Page 94
Story: The Malevolent Seven
Let’s see how funny you find this next part, you fucker.
‘Galass, can you feel the blood in each of us?’ I shouted over the din.
She was visibly trembling and would have fallen down, had she not had Aradeus on one side and Shame on the other, supporting her.
‘There’s so much,’ she whispered, ‘and it’s all so different. . . you, Shame, Corrigan, Alice—’
‘Alice! Just focus on Alice. I need you to make some of her blood– heressence–flow through each of us.’
‘How? What am I—?’
‘It’s just like when your magic exsanguinated those soldiers back in the camp, the ones who were attacking you. Only now I need you to make the blood pass through into each of us through our veins. Remember the way you could sense the shifting movements of life in the canal? Let your perception shift to the flow of blood, take that feeling and let it guide you so that you’re binding our essences to each other.’
Galass closed her eyes, her brow furrowing with effort. I could see sweat begin to glisten on her forehead. ‘I think. . . I think I can touch it now, move it from her to—’
‘Not so much!’ Shame warned.
Her shout roused me and I realised I’d started to pass out from sudden blood loss. Corrigan and Aradeus looked no better, and Alice’s face was ashen, her eyes glazed.
‘I’m sorry!’ Galass cried. ‘I’m sorry, I just—’
‘It’s okay,’ I said, ‘just share a little from each of us, that’s all we need.’
Please, if there’s any justice to this world, let a little be enough.
Galass’ hair whipped about her face in the opposite direction from the winds pelting us. Unlike the rest of us, she was looking stronger than ever. When she opened her eyes, they were blood-red. ‘It’s done, I think.’
I let go of Fidick and Shame’s hands and walked on unsteady legs to the brother in front of me. Copper-shelled insects were still pouring from his mouth; all too soon there would be enough to build another Pandoral. That one would either kill us outright or simply delay us long enough that the poisonous effects of the gates would leave us too sick to fight. Either way, our last chance to save our miserable little corner of the universe would be gone.
I lifted my still-bleeding hand. ‘Is everyone ready?’ I asked.
Each one had taken up position opposite one of the brothers. Our faces were grim, determined; no one needed to state the obvious; we all knew that the odds were against us. Five seconds from now, most likely all of us would be dead and this would all have been for naught– and yet not one of them hesitated.

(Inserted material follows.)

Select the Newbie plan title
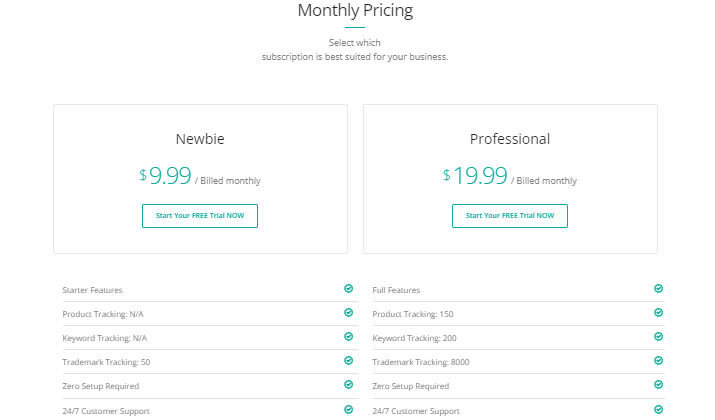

Looking at them was. . . it was like that feeling I’d longed for so badly when I’d joined the Glorian Justiciars, the one promised to me by the Auroral Song and yet never fulfilled until this moment. The seven of us had started out with nothing in common. Hell, we could barely tolerate each other’s company most of the time. But in that instant, as we abandoned all our petty and selfish impulses so that we could share in one tragic, glorious act of defiance. . . we became our own army, our own family.
And brother, we were a sight to see.
‘Hey, Corrigan?’ I asked.
‘Go fuck yourself, Cade,’ he said, but he was smiling.
‘Fair enough. Everyone, it’s time to wave hello to our would-be conquerors.’
As one, we drove our hands inside the mouths of the Seven Brothers, whose bodies were being used as gateways between our plane and that of the beings who would enslave us to rework our world to their design. I saw the eyes of the man before me flicker open, just for a moment.
And then the world exploded.
Chapter 51
Blood and Guts
Something very hard struck me in the back of the head. It turned out to be a great chunk of rock from the fortress wall. Normally, such things aren’t much of a cause for celebration, but the wall was no longer undulating, so I took that as a good sign.
I reached back to feel how bad the injury was, but when my hand came back all bloody, I had no idea if it was mine, since I was at present covered head to toe in the flesh and bodily fluids of what had once been the Seven Brothers, the greatest wonderists of our generation.
Well, I suppose technically,wewere now the seven greatest wonderists of our generation, and all of us were similarly smothered in the blood, skin and organs of our newly obliterated hosts. I don’t think I had never seen anything quite so disgusting in my life as Corrigan, Galass, Aradeus, Shame, Fidick and Alice, drenched head to foot in stinking gore.
For some reason, I suddenly realised that hideous, stomach-churning sight was the funniest thing I’d ever seen.